• Instructions to follow
The response should contain every entry, reproduced exactly.

• The data

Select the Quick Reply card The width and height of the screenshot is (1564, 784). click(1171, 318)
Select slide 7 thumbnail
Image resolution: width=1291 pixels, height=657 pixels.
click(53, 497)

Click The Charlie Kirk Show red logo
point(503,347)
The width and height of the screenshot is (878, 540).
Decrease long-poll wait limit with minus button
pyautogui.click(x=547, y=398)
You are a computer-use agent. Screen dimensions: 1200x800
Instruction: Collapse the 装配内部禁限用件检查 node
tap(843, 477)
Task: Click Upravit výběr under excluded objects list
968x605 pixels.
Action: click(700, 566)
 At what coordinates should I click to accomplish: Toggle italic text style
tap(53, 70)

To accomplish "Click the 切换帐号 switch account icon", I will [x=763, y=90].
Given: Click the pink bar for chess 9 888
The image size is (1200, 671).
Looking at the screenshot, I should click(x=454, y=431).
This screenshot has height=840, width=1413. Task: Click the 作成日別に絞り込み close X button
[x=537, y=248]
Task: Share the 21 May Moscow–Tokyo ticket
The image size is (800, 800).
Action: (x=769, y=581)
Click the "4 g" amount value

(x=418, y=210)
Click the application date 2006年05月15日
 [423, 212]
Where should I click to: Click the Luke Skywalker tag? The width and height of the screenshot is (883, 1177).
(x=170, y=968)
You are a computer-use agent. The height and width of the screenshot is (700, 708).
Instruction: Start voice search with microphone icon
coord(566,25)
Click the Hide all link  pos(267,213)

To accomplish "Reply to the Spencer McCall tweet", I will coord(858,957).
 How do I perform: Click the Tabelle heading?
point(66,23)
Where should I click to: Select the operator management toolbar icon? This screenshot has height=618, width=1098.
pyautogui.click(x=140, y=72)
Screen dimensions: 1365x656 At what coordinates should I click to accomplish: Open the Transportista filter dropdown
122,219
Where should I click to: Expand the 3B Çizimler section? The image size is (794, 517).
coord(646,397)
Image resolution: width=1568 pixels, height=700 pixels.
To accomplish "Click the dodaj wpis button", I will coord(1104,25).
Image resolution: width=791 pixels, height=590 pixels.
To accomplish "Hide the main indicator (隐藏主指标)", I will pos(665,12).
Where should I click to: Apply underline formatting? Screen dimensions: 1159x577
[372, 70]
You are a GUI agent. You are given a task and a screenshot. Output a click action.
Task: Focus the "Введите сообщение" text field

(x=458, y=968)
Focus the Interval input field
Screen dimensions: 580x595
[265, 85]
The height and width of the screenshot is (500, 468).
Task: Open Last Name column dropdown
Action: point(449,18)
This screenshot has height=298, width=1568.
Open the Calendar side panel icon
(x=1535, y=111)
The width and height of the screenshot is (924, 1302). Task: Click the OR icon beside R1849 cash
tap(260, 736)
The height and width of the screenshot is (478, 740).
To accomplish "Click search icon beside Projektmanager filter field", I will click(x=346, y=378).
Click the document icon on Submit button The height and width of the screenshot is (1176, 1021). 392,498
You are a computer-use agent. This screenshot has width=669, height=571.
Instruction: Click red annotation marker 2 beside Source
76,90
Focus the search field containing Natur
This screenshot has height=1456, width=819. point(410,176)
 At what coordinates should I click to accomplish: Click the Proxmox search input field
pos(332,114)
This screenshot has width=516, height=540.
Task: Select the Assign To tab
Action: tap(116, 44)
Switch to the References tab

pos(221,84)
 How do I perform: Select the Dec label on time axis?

• Task solution
Select the Quick Reply card The width and height of the screenshot is (1564, 784). click(1171, 318)
Select slide 7 thumbnail
Image resolution: width=1291 pixels, height=657 pixels.
click(53, 497)

Click The Charlie Kirk Show red logo
point(503,347)
The width and height of the screenshot is (878, 540).
Decrease long-poll wait limit with minus button
pyautogui.click(x=547, y=398)
You are a computer-use agent. Screen dimensions: 1200x800
Instruction: Collapse the 装配内部禁限用件检查 node
tap(843, 477)
Task: Click Upravit výběr under excluded objects list
968x605 pixels.
Action: click(700, 566)
 At what coordinates should I click to accomplish: Toggle italic text style
tap(53, 70)

To accomplish "Click the 切换帐号 switch account icon", I will [x=763, y=90].
Given: Click the pink bar for chess 9 888
The image size is (1200, 671).
Looking at the screenshot, I should click(x=454, y=431).
This screenshot has height=840, width=1413. Task: Click the 作成日別に絞り込み close X button
[x=537, y=248]
Task: Share the 21 May Moscow–Tokyo ticket
The image size is (800, 800).
Action: (x=769, y=581)
Click the "4 g" amount value

(x=418, y=210)
Click the application date 2006年05月15日
 [423, 212]
Where should I click to: Click the Luke Skywalker tag? The width and height of the screenshot is (883, 1177).
(x=170, y=968)
You are a computer-use agent. The height and width of the screenshot is (700, 708).
Instruction: Start voice search with microphone icon
coord(566,25)
Click the Hide all link  pos(267,213)

To accomplish "Reply to the Spencer McCall tweet", I will coord(858,957).
 How do I perform: Click the Tabelle heading?
point(66,23)
Where should I click to: Select the operator management toolbar icon? This screenshot has height=618, width=1098.
pyautogui.click(x=140, y=72)
Screen dimensions: 1365x656 At what coordinates should I click to accomplish: Open the Transportista filter dropdown
122,219
Where should I click to: Expand the 3B Çizimler section? The image size is (794, 517).
coord(646,397)
Image resolution: width=1568 pixels, height=700 pixels.
To accomplish "Click the dodaj wpis button", I will coord(1104,25).
Image resolution: width=791 pixels, height=590 pixels.
To accomplish "Hide the main indicator (隐藏主指标)", I will pos(665,12).
Where should I click to: Apply underline formatting? Screen dimensions: 1159x577
[372, 70]
You are a GUI agent. You are given a task and a screenshot. Output a click action.
Task: Focus the "Введите сообщение" text field

(x=458, y=968)
Focus the Interval input field
Screen dimensions: 580x595
[265, 85]
The height and width of the screenshot is (500, 468).
Task: Open Last Name column dropdown
Action: point(449,18)
This screenshot has height=298, width=1568.
Open the Calendar side panel icon
(x=1535, y=111)
The width and height of the screenshot is (924, 1302). Task: Click the OR icon beside R1849 cash
tap(260, 736)
The height and width of the screenshot is (478, 740).
To accomplish "Click search icon beside Projektmanager filter field", I will click(x=346, y=378).
Click the document icon on Submit button The height and width of the screenshot is (1176, 1021). 392,498
You are a computer-use agent. This screenshot has width=669, height=571.
Instruction: Click red annotation marker 2 beside Source
76,90
Focus the search field containing Natur
This screenshot has height=1456, width=819. point(410,176)
 At what coordinates should I click to accomplish: Click the Proxmox search input field
pos(332,114)
This screenshot has width=516, height=540.
Task: Select the Assign To tab
Action: tap(116, 44)
Switch to the References tab

pos(221,84)
 How do I perform: Select the Dec label on time axis?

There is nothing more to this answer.